We apply a transformation to the DataFrame, which (ideally) enriches it by adding one or more new analytical features. After the transformation, the original DataFrame might be different from what it was before the transformation (e.g., it has a new column or a column was updated).
When to use it
-
You want quick analytical features derived from the queried data. Applying them through Derived Metrics is infeasible or difficult to implement.
-
You want pluggable, composable transformations that can be reused across queries.
With transformers you can easily implement standard analyses such as:
-
moving average
-
zscore
-
cumulative
-
pareto
-
linear_regression
-
kmeans
-
etc.
Interface design
Designed for extensibility as a small registry-based interface:
-
Registry: register transformers by name using
register_transformer(name, transformer). -
Definition: attach a transformer to a query via
define_transformation(query_name, transformer, params). -
Execution: apply at runtime with
transform(df, transformer, **params)or use stored configs to transform a query result. -
Configuration: store/retrieve per-query transformation configs with
list_transformations,get_transformation_config, anddelete_transformation.
A transformer can be either:
-
An object implementing
Transformerclass (ABC) with a methodtransform(df: pd.DataFrame, **params) -> pd.DataFrame. -
A plain callable
fn(df: pd.DataFrame, **params) -> pd.DataFrame.
Default transformers
Cube Alchemy ships with a few defaults that are auto-registered:
-
moving_average
-
zscore
You can inspect these under cube_alchemy/transformation/default_transformers. You can use them directly, or register your own custom transformers.
Examples
Register a custom transformer and attach it to a query:
def add_simple_rank(df, by: str, ascending: bool = False, col: str = 'Simple Rank'):
df = df
df[col] = df[by].rank(ascending=ascending, method='dense').astype(int)
return df
cube.register_transformer('rank', add_simple_rank)
cube.define_transformation('Sales by Country and Category', transformer='rank', params={'by': 'Revenue'})
# Later during execution, the newly generated column will be available
cube.query('Sales by Country and Category')
# This is a very simple case which can also be achieved using expressions
cube.define_derived_metric(
name="Revenue Rank",
expression='@pd.Series([Revenue]).rank(ascending=True, method="dense")'
)
# But they operate in a different way and also on different steps on the query execution pipeline.
# Derived Metrics create a new column on the DataFrame based on Dimensions and Metrics.

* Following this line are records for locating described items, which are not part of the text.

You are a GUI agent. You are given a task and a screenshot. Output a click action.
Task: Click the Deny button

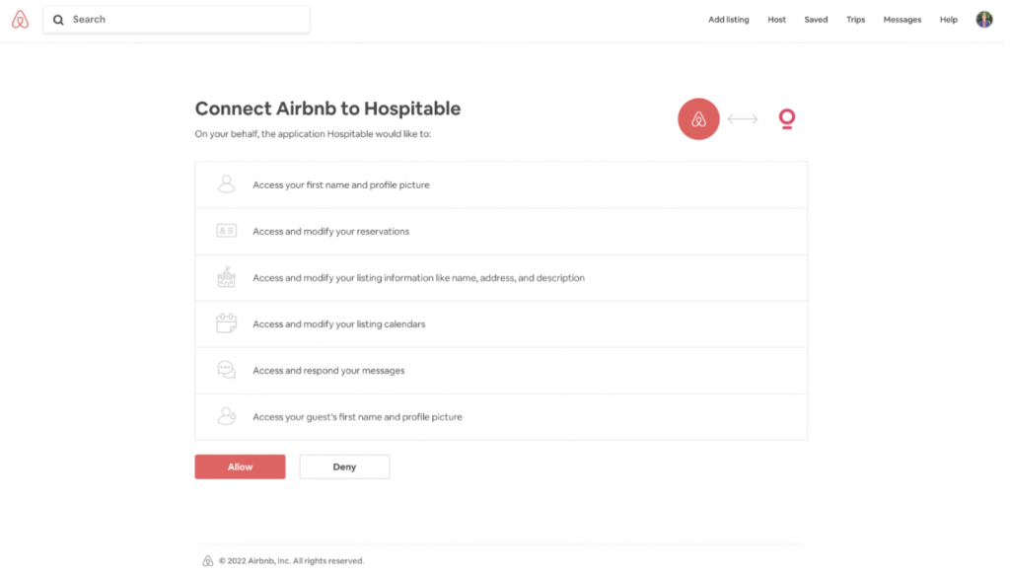pyautogui.click(x=343, y=466)
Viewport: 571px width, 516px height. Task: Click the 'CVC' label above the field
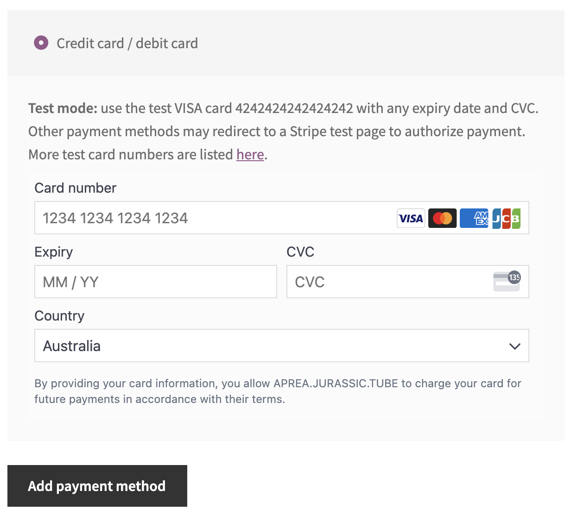point(300,252)
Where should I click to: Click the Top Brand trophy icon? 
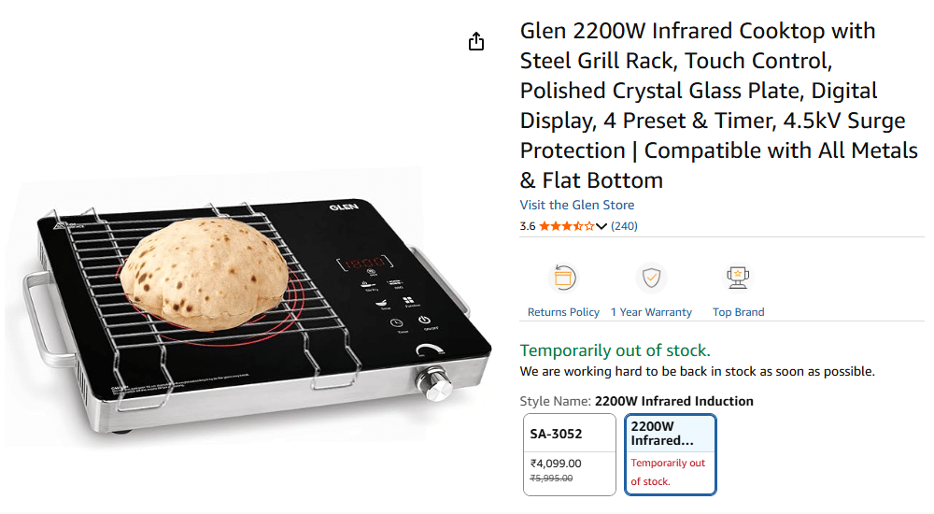738,278
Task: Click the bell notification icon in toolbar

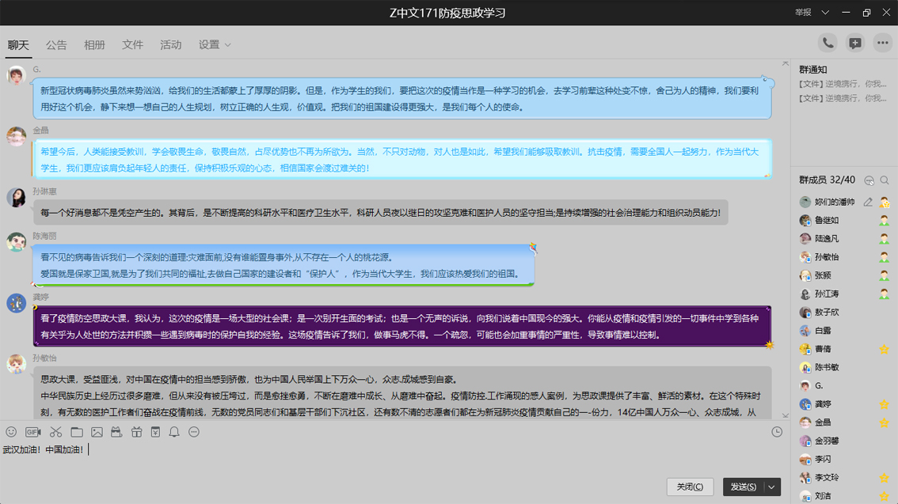Action: pos(174,432)
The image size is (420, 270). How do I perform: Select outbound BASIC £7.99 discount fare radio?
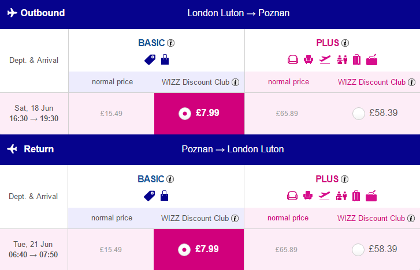[185, 114]
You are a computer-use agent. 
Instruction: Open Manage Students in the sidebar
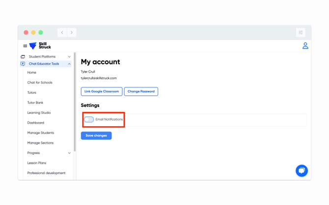[x=41, y=133]
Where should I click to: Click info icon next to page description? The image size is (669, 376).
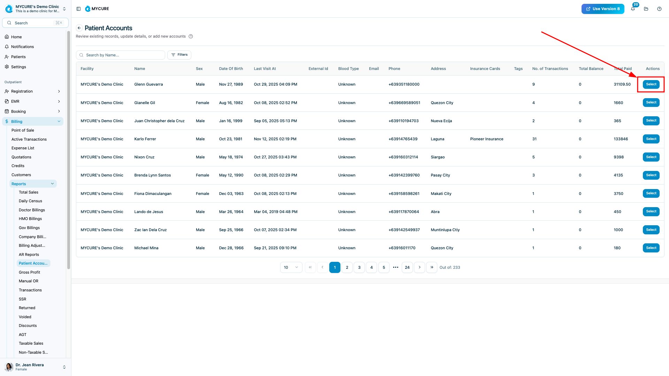pos(191,37)
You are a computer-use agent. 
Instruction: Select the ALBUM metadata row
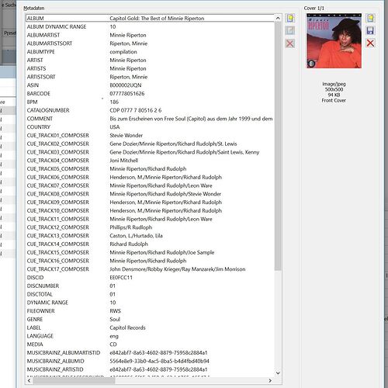(150, 18)
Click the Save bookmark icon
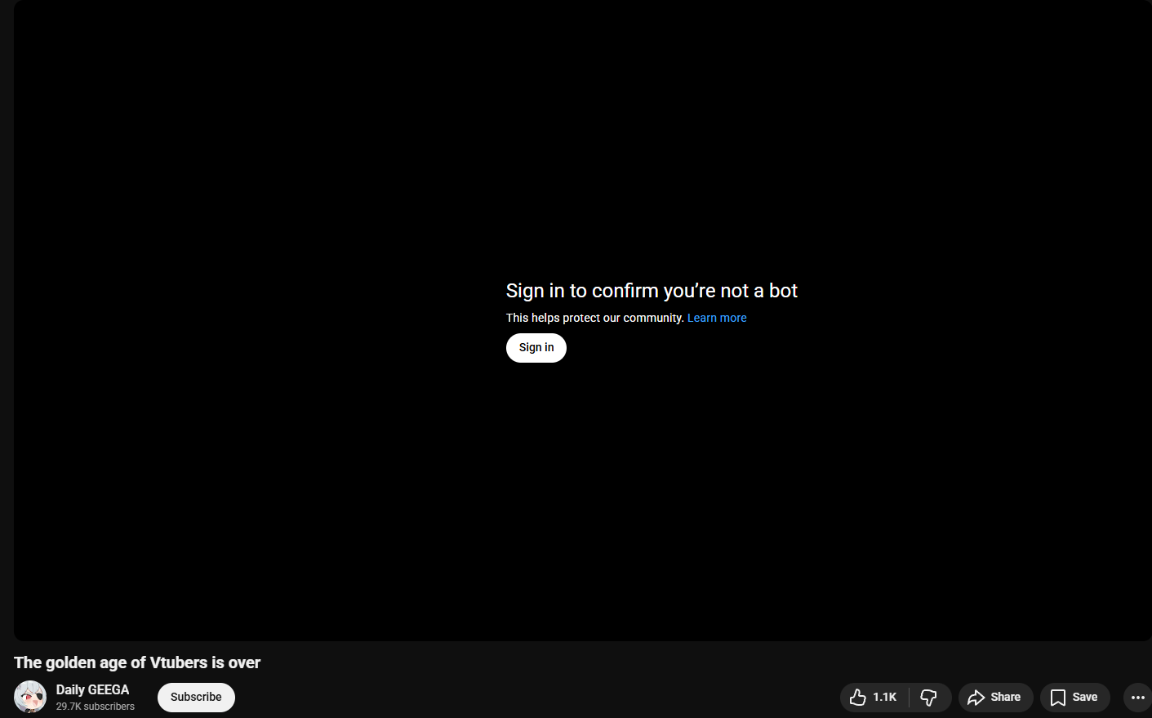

Transformers transform the DataFrame using an arbitrary transformation function (it can delete rows, rename columns, add columns, change order, fetch external data through an api and merge it, etcetc.).
Notes:
-
Each query can configure at most one instance of the same transformer.
-
When designing custom transformers, bear in mind that they may modify the query result, use with discretion.